**Text block:**

_ _ _ _ _ _ _

Zebrafish foxc1b-/- homozygotes are viable as larvae, survive to adulthood and are fertile with no observable phenotype (results consistent with other studies (51, 52)). Incrossing two foxc1b-/- homozygous adults to generate maternal zygotic foxc1b-/- homozygote offspring also generated viable embryos indistinguishable from wildtype controls. Prior research on the zebrafish foxc1b-/- determined that it is a null allele (53). To investigate the potential for genetic compensation, a double foxc1a/foxc1b mutant line was generated. Both double heterozygotes (foxc1a+/-; foxc1b+/-) and fish with 3 mutant alleles (foxc1a+/-; foxc1b-/-) were viable as adults, fertile, and exhibited no phenotypes. Crossing two double heterozygotes generated double mutant homozygotes (foxc1a-/-; foxc1b-/-) at expected Mendelian ratios, although developmental deformities were severe, especially with regards to microphthalmia and hydrocephalus (Fig. 2E-F). 89% of foxc1a-/-; foxc1b-/- double homozygotes displayed pericardial oedema at 72 hpf, at which time blood flow had ceased. Craniofacial dysmorphism was observed in 68% of embryos and was more severe than single foxc1a-/- homozygotes. Additionally, 75% of foxc1a-/-; foxc1b-/- double homozygotes displayed hydrocephalus, which was absent in single mutants (Fig. 2E-F). These data demonstrate that loss of zebrafish foxc1a/b paralogs is generally more severe than single homozygosity, and supports the hypothesis of genetic buffering by the two paralogs.

_ _ _ _ _ _ _

**Dataset excerpt:**
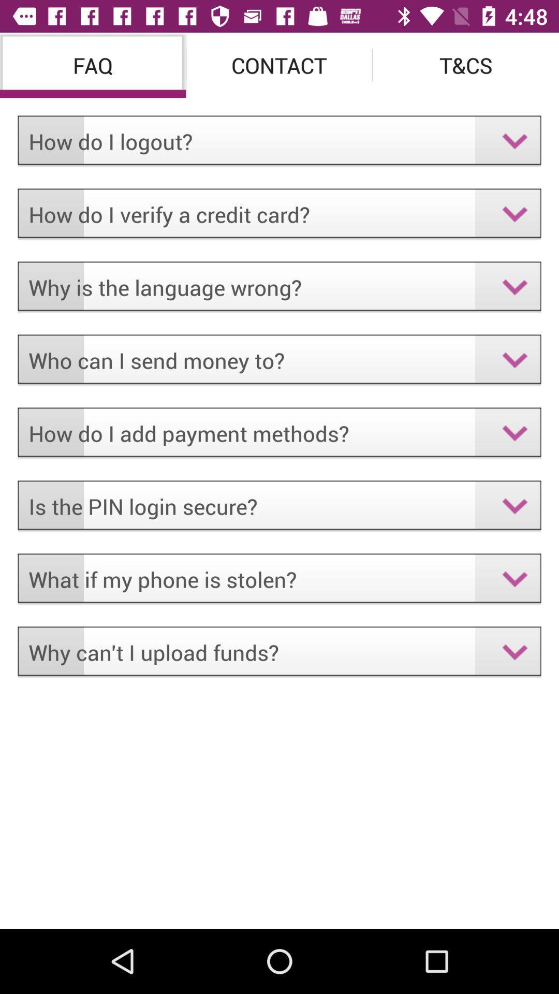 This screenshot has width=559, height=994. Describe the element at coordinates (279, 64) in the screenshot. I see `the item to the right of the faq item` at that location.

_ _ _ _ _ _ _

In the zebrafish foxc1 text, what percentage of foxc1a-/-; foxc1b-/- double homozygotes showed hydrocephalus?

75%